● WORK TO BE COMPLETED:
Answer these from the thread on Schwarzschild radii below:
(a) How does the Schwarzschild radius change with mass?
(b) If M equals 2m, what is the ratio of the gravitational acceleration at the same multiple of the Schwarzschild radius?
(c) Which units does the answer use so that every quantity has dimensions of mass to some power?

Energy required to move between multiples of Schwarzschild radii

Question

1. The Schwarzschild radius $r_s = \frac{2GM}{c^2}$ increases linearly with mass.

2. The gravitational attraction at any multiple of $r_s$ grows arbitrarily weak, namely by the inverse of the mass multiple.

Perhaps this is a convoluted way of proving point 2, but subbing $r$ with $r_s$ in Newton's formula for gravitational acceleration $$\frac{g_M}{g_m}=\frac{\frac{GM}{(\frac{2GM}{c^2})^2}}{\frac{Gm}{(\frac{2Gm}{c^2})^2}} = \frac{GM}{(\frac{4G^2M^2}{c^4})}*\frac{(\frac{4G^2m^2}{c^4})}{Gm} = \frac{M*m^2}{M^2*m} = \frac{m}{M}$$

In other words, if $M$ equals $2m$, the ratio of the gravitational acceleration at the same multiple of $r_s$ is $\frac{1}{2}$.

My question is: since the acceleration is halved, but $r_s$ is doubled, does that mean it requires the same amount of energy to move an object between the same two multiples of the Schwarzschild radius, regardless of the mass of the black hole?

Answer 1

This can be seen from simple dimensional analysis. If we use geometric units such that $c=G=1$, all quantities have dimensions of [mass] to some power. In particular, the specific energy of an object, i.e. its energy per unit mass, has dimension $[\rm mass]^0$, i.e. its dimensionless. Consequently, it needs to be function of other dimensionless quantities. The only dimensionless variable available are the ratio of the radial position to the Schwarzschild radius and the ratio of the two masses, the specific energy has to be a function of just these two quantities. In the test-particle limit, we can set the mass-ratio to zero and the energy is a function of just of the radial position in Schwarzschild radii. When we cannot ignore the gravitational field generated by the second object, the energy will also depend on the mass-ratio.

● INFORMATION PROVIDED:
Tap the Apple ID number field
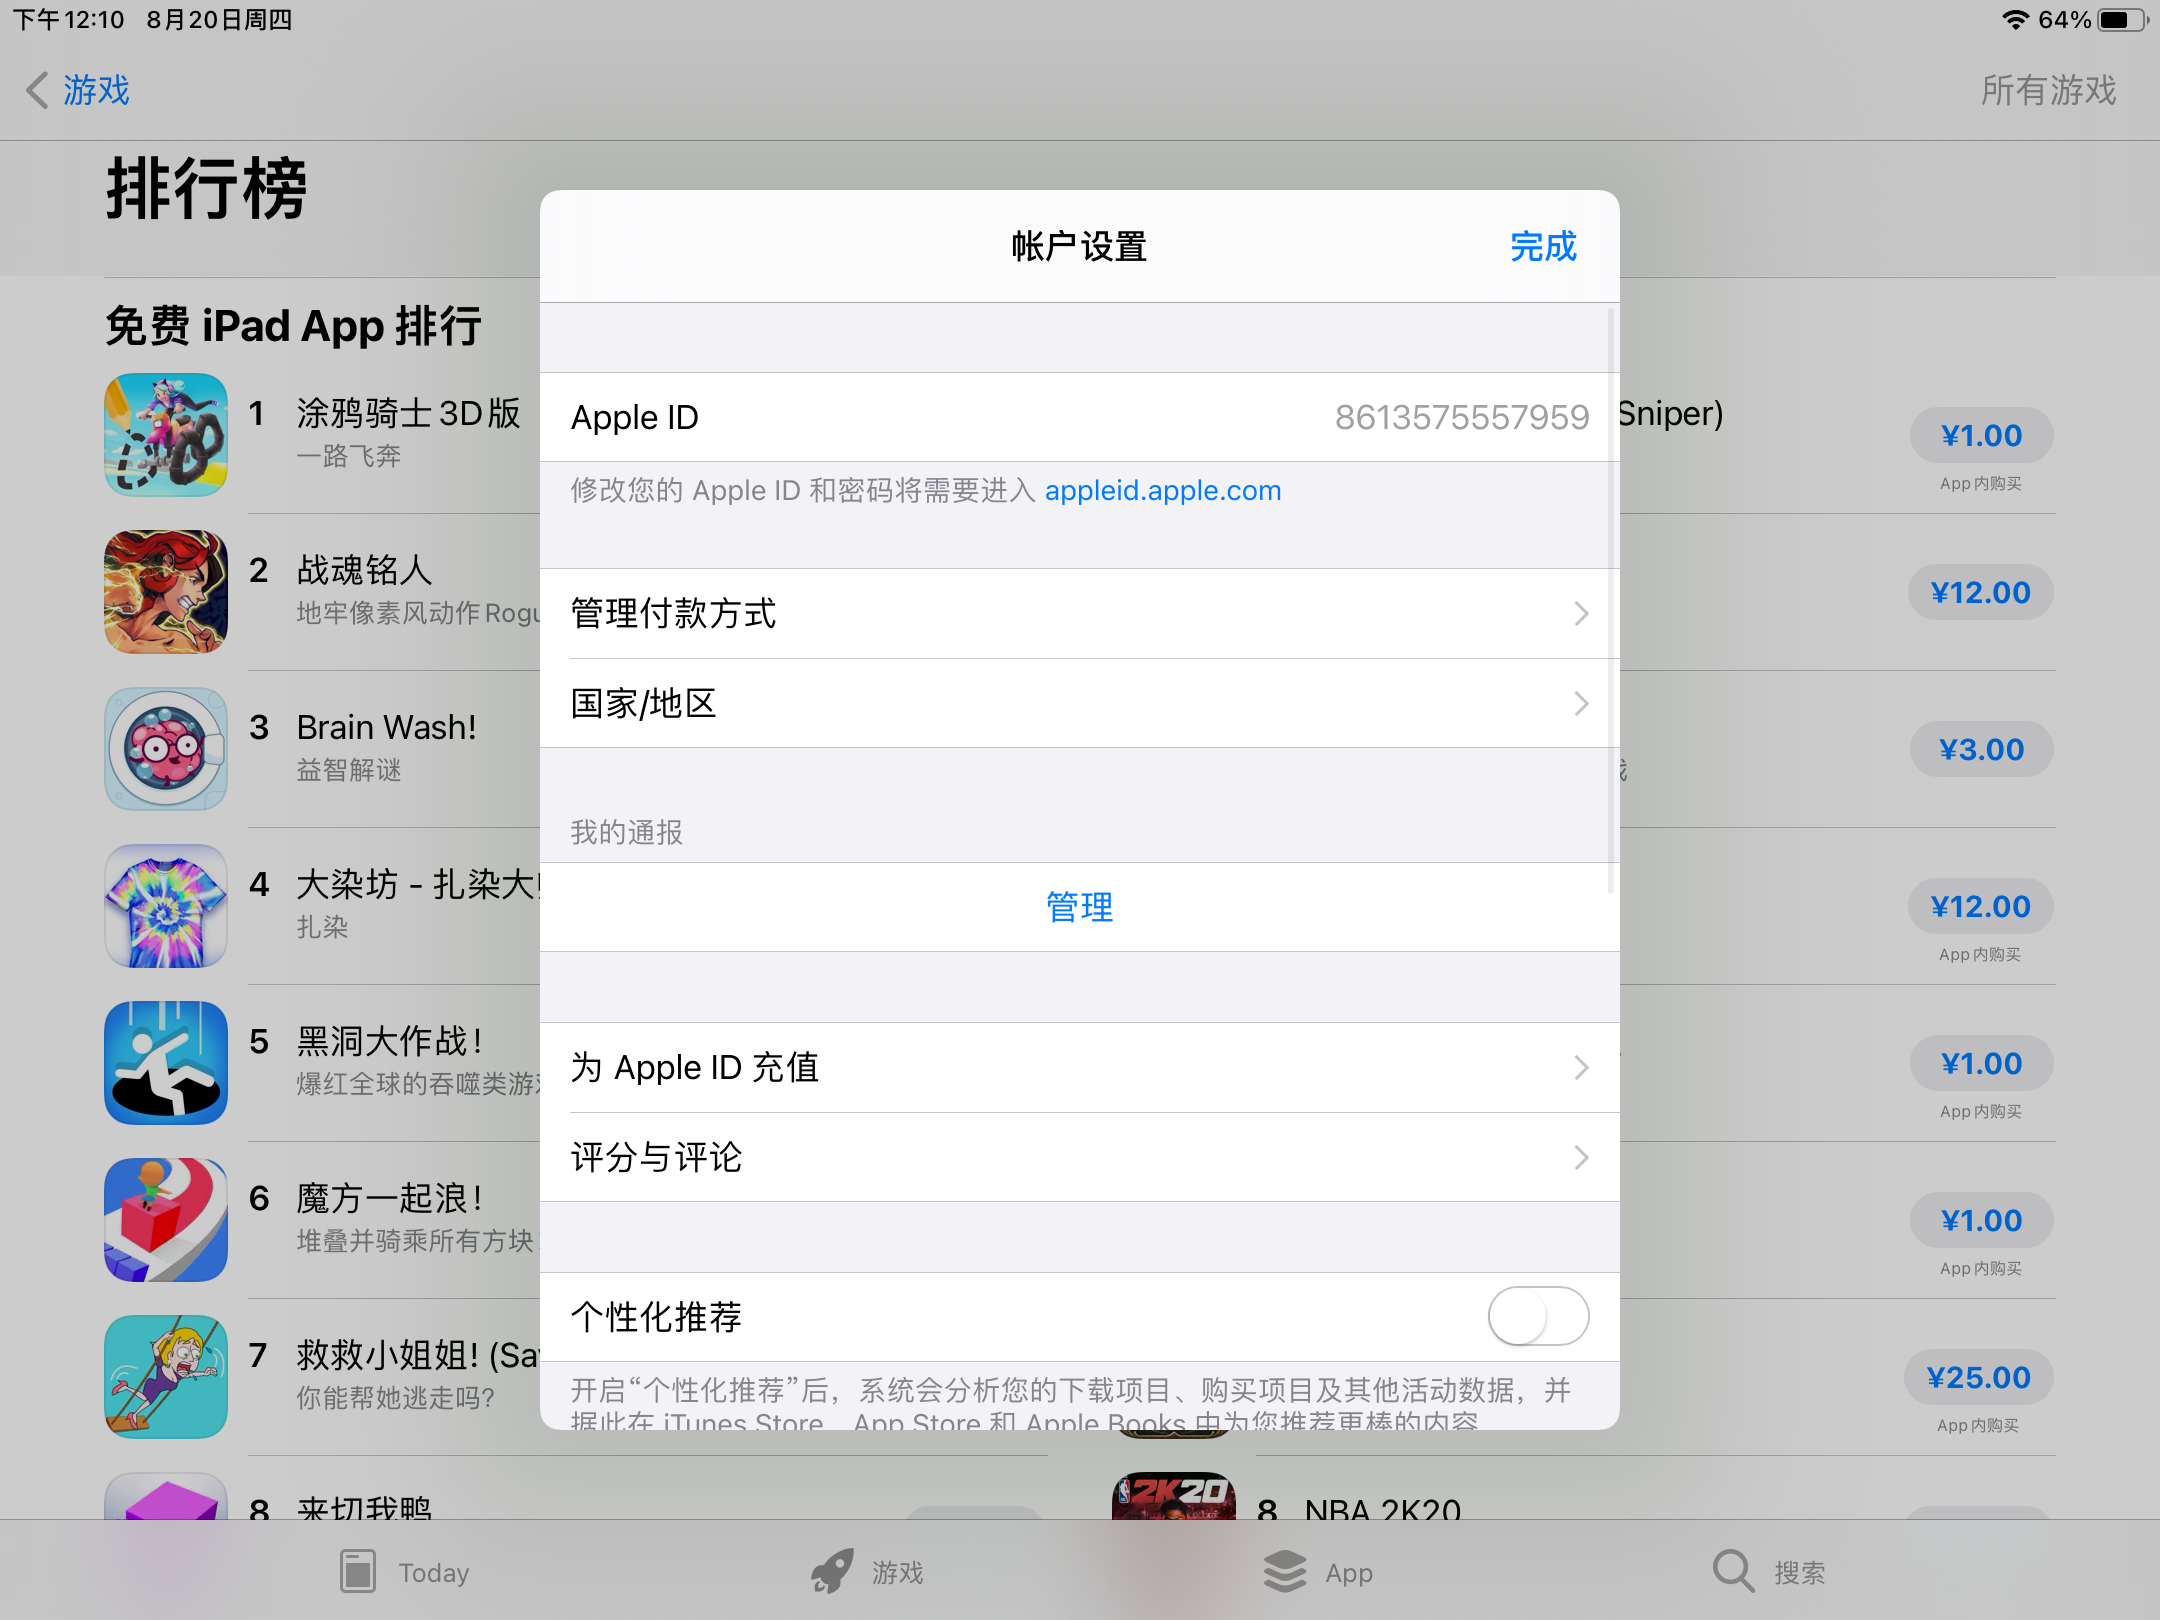This screenshot has width=2160, height=1620. pos(1461,417)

● ANSWER:
(a) It increases linearly with mass.
(b) 1/2.
(c) Geometric units, where c = G = 1.